In 2007, I went to China. Other than visits across the bridge to Canada — which do not count — the China trip was my first international experience. When I returned, after 9 days or so, I was fairly open about my response to China, or at least to my host city, Nanjing: unfavorable. I freely groaned when describing the air quality, the smell of certain streets (other streets were spotless — most of them, actually), the lack of air conditioning in the office building where we were stationed, the people who gawked at my circus-freak appearance.
I didn’t like China.
After a few months of owning this truth, I woke up to people’s reactions and realized that it is unfashionable to feel this way. It’s cool to enjoy China. It’s unenlightened not to enjoy China. Because I couldn’t get the many variations of duck meat past my gag reflex, I’m considered a closed-minded Midwesterner. I’m hopelessly American because I had assumed I’d be able to find a bag of potato chips and maybe a box of Cheerios in China (I could not). (And when you see cheese pizza on the room service menu of your “Westernized” hotel, lower your expectations.)
I’m a people pleaser, so in retrospect I kind of wish that I had not been so honest. When people gushed, “How was China?”, I should’ve said, “Amazing!” No harm in that. Instead of cringing when someone asked me if I’d like to go back someday, I might’ve exclaimed, “In a minute!” When anyone inquired about the food, I could’ve said, “Delicious!” But I didn’t. Because it wasn’t. And if you hear one of my colleagues say it was, she’s just trying to seem enlightened.
As a technical writer, I have a lot of anxiety about releasing documentation with errors. Sometimes I lie awake and wonder if I should have had another person review the godforsaken diagram I’ve been toiling with for two months. The diagram chases me through my dreams. (And I have reason to believe that I haven’t seen the last of that bastard.)
This weekend, I read Into Thin Air by Jon Krakauer. The book is about Krakauer’s disastrous expedition to the top of Everest during which an unusually large number of people died. At the beginning of the story, the author laments that when he returned from the trip — badly shaken, of course — he had to get right to work pounding out the contracted 17,000-word article detailing the tragic adventure for Outside magazine, who paid for the trip. Under the wire, he bungled some facts and made a major error that he says caused a lot of pain to the family of one of the deceased.
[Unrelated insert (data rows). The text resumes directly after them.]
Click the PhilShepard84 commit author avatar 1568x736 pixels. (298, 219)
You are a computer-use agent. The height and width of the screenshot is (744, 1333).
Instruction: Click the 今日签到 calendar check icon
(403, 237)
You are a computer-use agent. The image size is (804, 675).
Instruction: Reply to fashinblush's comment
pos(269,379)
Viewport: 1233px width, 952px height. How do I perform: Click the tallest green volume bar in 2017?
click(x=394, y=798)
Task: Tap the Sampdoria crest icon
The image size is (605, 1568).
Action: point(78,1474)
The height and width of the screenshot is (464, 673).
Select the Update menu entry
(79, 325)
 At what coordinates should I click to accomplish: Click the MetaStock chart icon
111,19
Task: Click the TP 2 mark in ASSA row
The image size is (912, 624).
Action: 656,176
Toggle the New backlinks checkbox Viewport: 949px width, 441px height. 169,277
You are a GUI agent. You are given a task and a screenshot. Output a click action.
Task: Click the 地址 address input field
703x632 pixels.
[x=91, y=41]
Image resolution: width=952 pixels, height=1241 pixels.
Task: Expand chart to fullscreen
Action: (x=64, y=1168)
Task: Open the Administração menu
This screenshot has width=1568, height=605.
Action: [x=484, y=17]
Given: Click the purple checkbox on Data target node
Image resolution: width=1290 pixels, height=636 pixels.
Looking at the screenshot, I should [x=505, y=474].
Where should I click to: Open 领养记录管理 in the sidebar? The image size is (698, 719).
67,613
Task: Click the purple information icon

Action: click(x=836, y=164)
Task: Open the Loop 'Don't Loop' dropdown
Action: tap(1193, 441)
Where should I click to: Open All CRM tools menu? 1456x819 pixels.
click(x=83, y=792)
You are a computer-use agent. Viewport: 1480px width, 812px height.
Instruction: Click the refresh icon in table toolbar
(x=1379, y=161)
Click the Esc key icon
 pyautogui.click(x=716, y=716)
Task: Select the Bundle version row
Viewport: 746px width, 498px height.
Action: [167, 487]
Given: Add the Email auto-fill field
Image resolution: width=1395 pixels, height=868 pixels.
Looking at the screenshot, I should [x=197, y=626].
Now let’s discuss what’s worse: falsely representing the events surrounding the death a person who perished on Mount Everest during the deadliest season on the mountain vs. incorrectly labeling an arrow on a diagram in a software manual that 27 people might read.
Perspective. I have some now.
Someone just told me, “There are two kinds of motorcyclists: those who have been in an accident and those who will be.”
When I saw my husband — let’s call him Oscar — walking down the side of the road this morning, holding his motorcycle helmet, the first thing I thought was, “Oh, god. Those were his last pair of good jeans.” The denim was shredded and his bloody knee hung out. Upon further inspection, I saw that his wallet was poking through his torn back pocket and there was an oddly placed rip behind his uninjured knee. “What are you going to wear to work? Those are your only pants without holes in them.” Just an hour earlier, I’d begged him to go to Old Navy before someone at the office mistook him for homeless.
Oscar, however, was unconcerned about the jeans. His attention was on his motorcycle, which was being lashed to a tow truck with cables and canvas straps. We stood there as the truck pulled away with the scuffed and broken bike on top and I surprised myself by starting to tear up. It was a heartbreaking moment, knowing Oscar’s relationship with his motorcycle would not be the same after today.
I never want to see that thing again, yet I know I’ll be sad to open the garage door tonight and see the empty parking spot.